That’s why I walk the way I do.

This reflection came to me not while walking, but while lying still, listening—on a day I chose to rest.


Living Simply, Moving Freely

May 3, 2025

— A Reflection on Ritual, Movement, and Simplicity —

They say routine is for the dull. That repetition kills joy.

But I walk the same path most days.
I eat the same breakfast. The same lunch.
Not because I lack imagination—
But because I’ve discovered something deeper than novelty: peace.

Like a monk, I’ve shaped my days into a rhythm that nourishes me—body, mind, and soul.

My walk is not just exercise. It is prayer, presence, breath.
The push-ups, the step-ups, the planks—
I do them not to sculpt a body, but to stay strong enough
to meet each day with dignity.

No gym. No trainer. No expensive programs.
Just the floor beneath me, the open sky, a quiet will.
Fitness, it turns out, doesn’t have to cost anything—
Except a little care, a little attention, and a promise to keep showing up.

My meals are humble, yet full of life:
Bergen bread, peanut butter, olives, sardines, fruit.
No clutter. No indulgence.
Just what the body needs, offered with quiet thanks.

This way of living is not mechanical. It is devotional.

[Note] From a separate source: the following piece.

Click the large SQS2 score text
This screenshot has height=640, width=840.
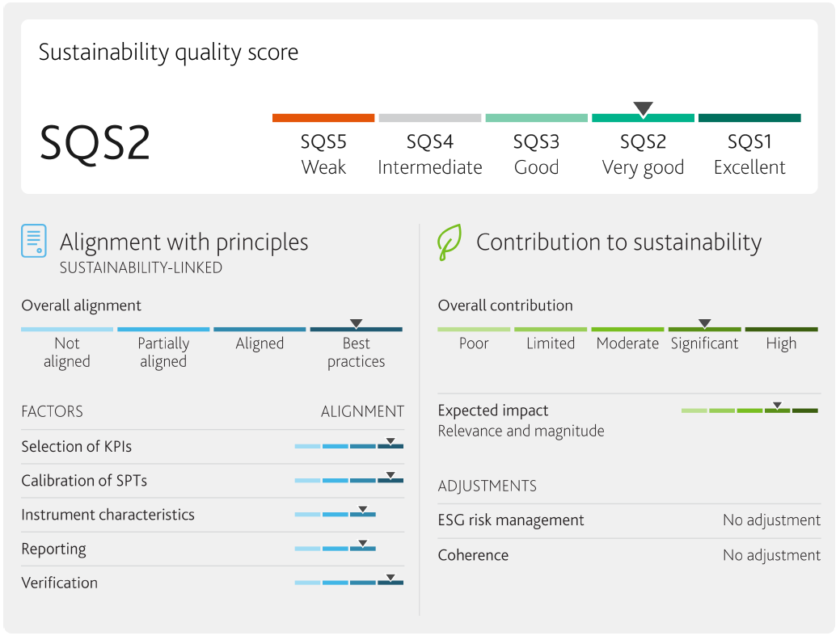click(95, 143)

Each repeated action becomes a mudra—
A gesture of intention.
Each brisk step a heartbeat in the liturgy of the day.

In a world chasing noise, I walk in silence.
In a culture addicted to more, I live with less—
And find that less is more than enough.

Call it monk-like if you must.
To me, it is simply freedom.


The Unbranded Way: How I Reclaimed Strength and Clarity at 73

April 25, 2025

I didn’t set out to become fit, or to impress anyone. I just wanted to keep walking without falling, stay sharp enough to finish the books I’d started to write, and live each day without the fog that sometimes creeps in with age.

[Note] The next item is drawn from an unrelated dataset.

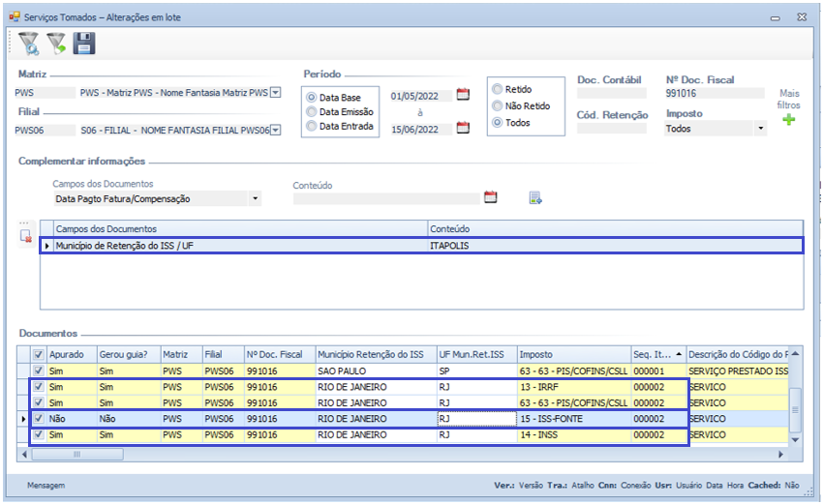824x504 pixels.
Task: Click delete row icon left of Campos grid
Action: tap(26, 235)
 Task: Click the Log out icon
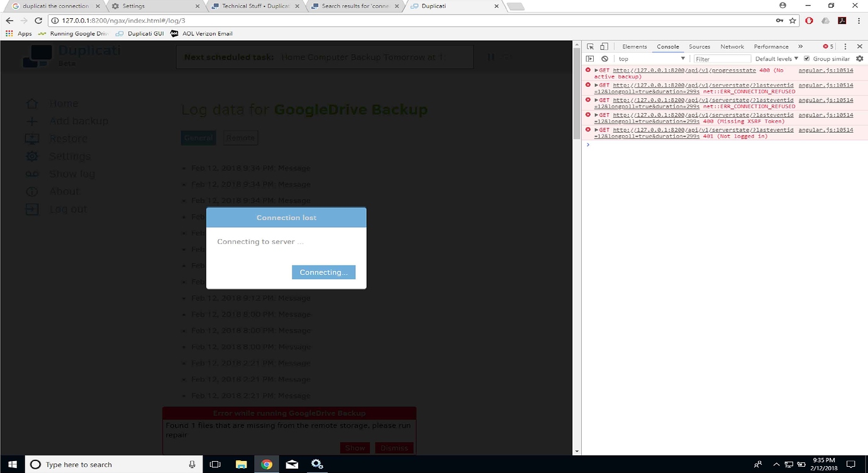32,209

At 73, I’m not chasing youth – I’m cultivating presence.

Now, six days a week, I walk. I breathe with awareness. I chant silently at sacred spots on my path. And nine months ago, I added resistance training-push-ups, planks, step-ups, squats, rows-interspersed through the day. Just two months, I added short bursts of High-Intensity Interval Training (HIIT). I do them twice a week, guided by the terrain of my walk: downhill, uphill, then level. On Mondays I just do the downhill burst. Wednesdays, I do the full trio. It’s a ritual now. It makes me feel alive.

My balance has improved. My mind feels clearer. This is no longer ‘exercise’-it’s my ritual of self-respect.

My Weekly Flow

Monday: Full Resistance x 2 + Brisk Walk + Short HIIT (Downhill only)

Tuesday: Moderate Walk only

Wednesday: Brisk Walk with Full HIIT (Downhill > Uphill > Level)

Thursday: Resistance x 1 + Gentle Walk or Mobility

Friday: Full Resistance x 2 + Brisk Walk

Saturday: Moderate Walk + Spiritual Walk or Breathwork

Sunday: Full Rest – regeneration, stillness

Exercises I Do

  • Push-ups (standard & inclined) – upper body & core strength
  • Plank (1-minute) – core, posture, breath control
  • Step-ups – leg strength, joint health, mobility
  • Squats – total lower body strength
  • Toe-ups – calf & balance strength
  • Dumbbell Curls/Rows – arms and back
  • One-leg Balance – fall prevention
  • Farmers Carry – grip, core, posture
  • Ankle/Reaction Drills – agility and coordination
  • Spiritual walking – silent prayer or chanting during walks

Why Weekly Rhythm, Not Daily Routine?

“I train by the week, not by the day – each step a note in the symphony of staying.”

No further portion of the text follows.